To check it you can do as #KM suggests and include it in the update statement where clause. Or you can begin a transaction, check the timestamp, if all is well do the update, then commit the transaction, if not then return a failure code or error.
Holding transactions open (as suggested by #le dorfier) is similar to pessimistic locking, but the amount of data locked may be more than a row. Most RDBM's lock at the page level by default. You will also run into the same issues as with pessimistic locking.
You mention in your question that you are worried about conflicting updates. That is what the locking will prevent surely. Both optimistic or pessimistic will, when properly implemented prevent exactly that.
I agree with the first answer above, we try to use optimistic locking when the chance of collisions is fairly low. This can be easily implemented with a LastModifiedDate column or incrementing a Version column. If you are unsure about frequency of collisions, log occurrences somewhere so you can keep an eye on them. If your records are always in "edit" mode, having separate "view" and "edit" modes could help reduce collisions (assuming you reload data when entering edit mode).

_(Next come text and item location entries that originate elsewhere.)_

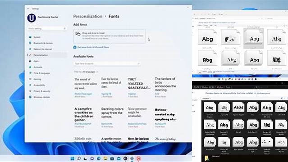Click the Windows Start button in taskbar
The height and width of the screenshot is (162, 288).
tap(73, 158)
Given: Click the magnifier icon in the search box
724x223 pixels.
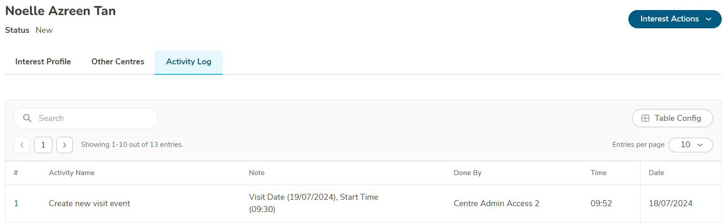Looking at the screenshot, I should click(27, 118).
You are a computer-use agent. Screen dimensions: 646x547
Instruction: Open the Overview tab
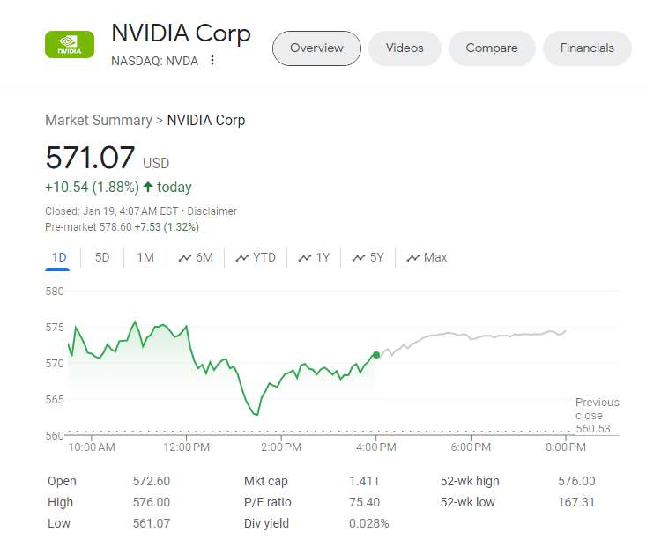coord(316,48)
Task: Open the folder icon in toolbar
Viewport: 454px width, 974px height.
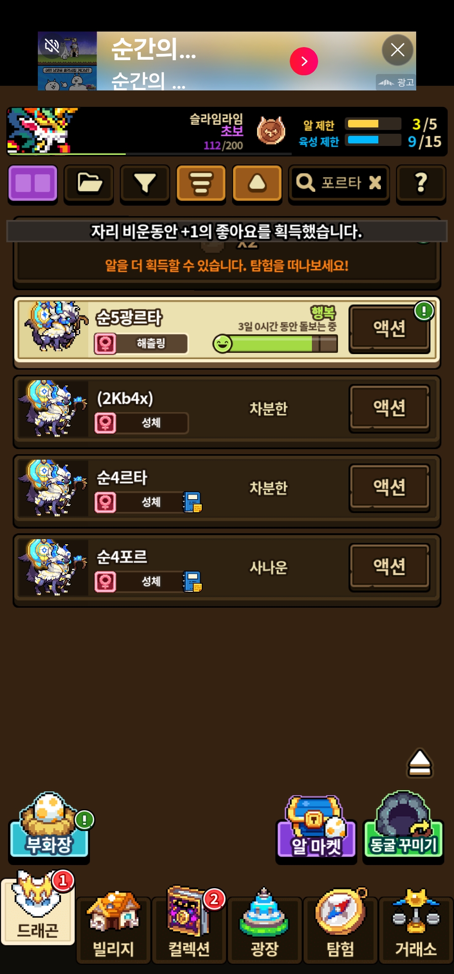Action: 89,184
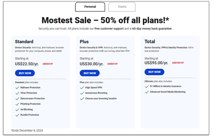Screen dimensions: 213x137
Task: Purchase the Total plan with Buy Now
Action: coord(155,72)
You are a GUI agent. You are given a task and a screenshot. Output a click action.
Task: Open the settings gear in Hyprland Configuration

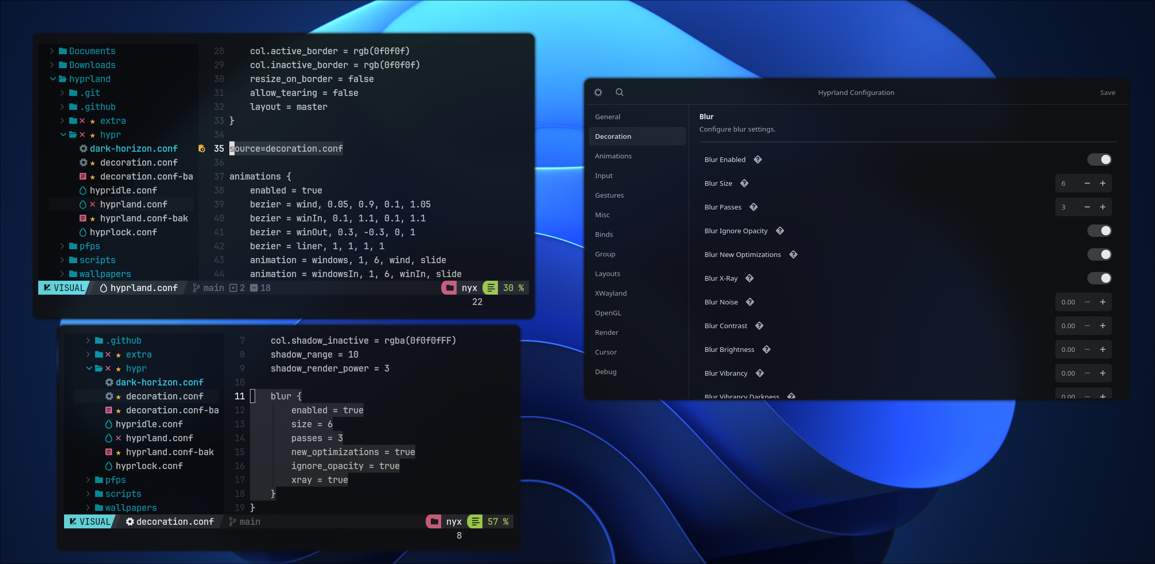pyautogui.click(x=598, y=92)
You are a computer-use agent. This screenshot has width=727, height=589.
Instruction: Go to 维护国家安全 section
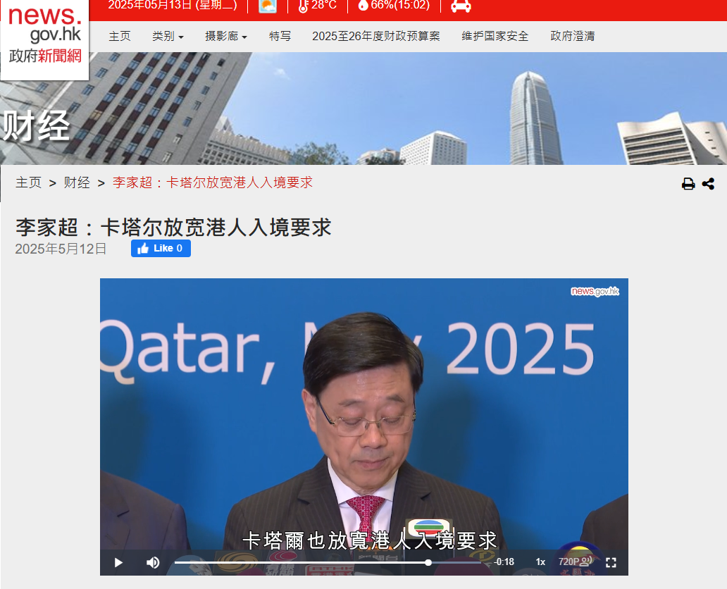pos(495,37)
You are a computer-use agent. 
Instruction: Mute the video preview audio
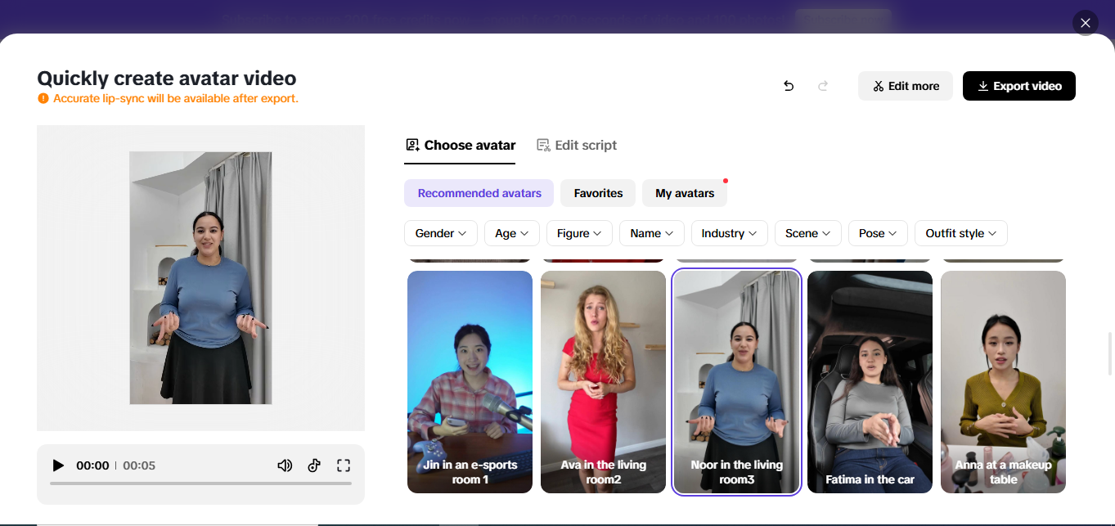click(x=285, y=465)
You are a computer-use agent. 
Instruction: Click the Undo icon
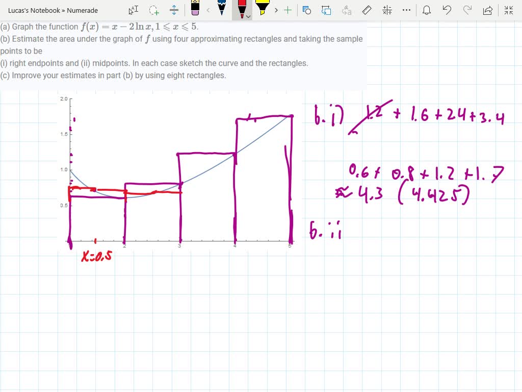coord(447,10)
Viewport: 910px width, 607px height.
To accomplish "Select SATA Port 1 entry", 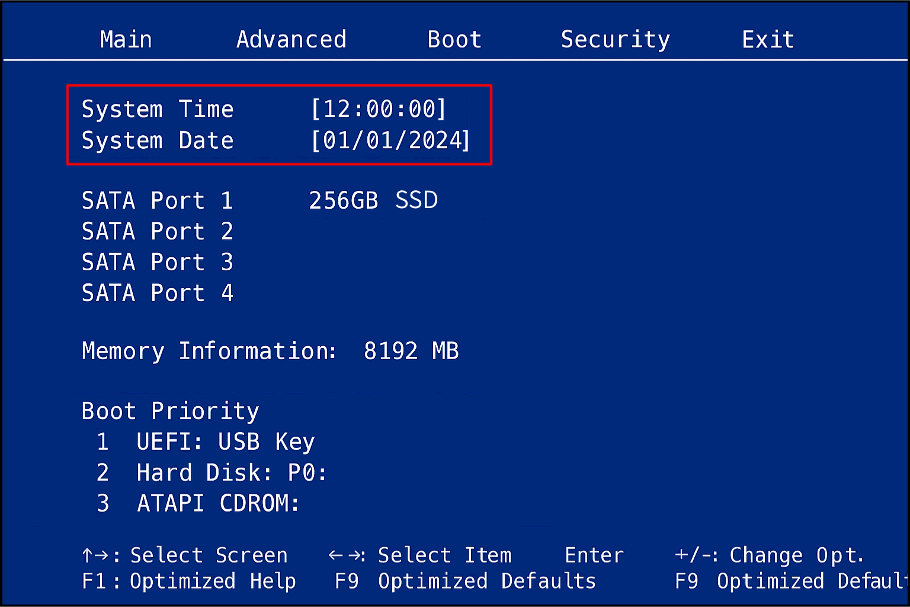I will click(x=157, y=201).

If collisions are still high, pessimistic locking is more difficult to implement in web apps, but definitely possible. We have had good success with "leasing" records (locking with a timeout)... similar to that 2 minute warning you get when you buy tickets on TicketMaster. When a user goes into edit mode, we put a record into the "lock" table with a timeout of N minutes. Other users will see a message if they try to edit a record with an active lock. You could also implement a keep-alive for long forms by renewing the lease on any postback of the page, or even with an ajax timer. There is also no reason why you couldn't back this up with a standard optimistic lock mentioned above.
Many apps will need a combination of both approaches.
here's a simple solution to many people working on the same records.
when you load the data, get the last changed date, we use LastChgDate on our tables
when you save (update) the data add "AND LastChgDate=previouslyLoadedLastChgDate" to the where clause. If the row count=0 on the update, issue error where "someone else has already saved this data" and rollback everything, otherwise the data is saved.
I generally do the above logic on header tables only and not on the details tables, since they are all in one transaction.
I assume you're experiencing the 'lost update' problem.
To counter this as a rule of thumb I use pessimistic locking when the chances of a collision are high (or transactions are short lived) and optimistic locking when the chances of a collision are low (or transactions are long lived, or your business rules encompass multiple transactions).
You really need to see what applies to your situation and make a judgment call.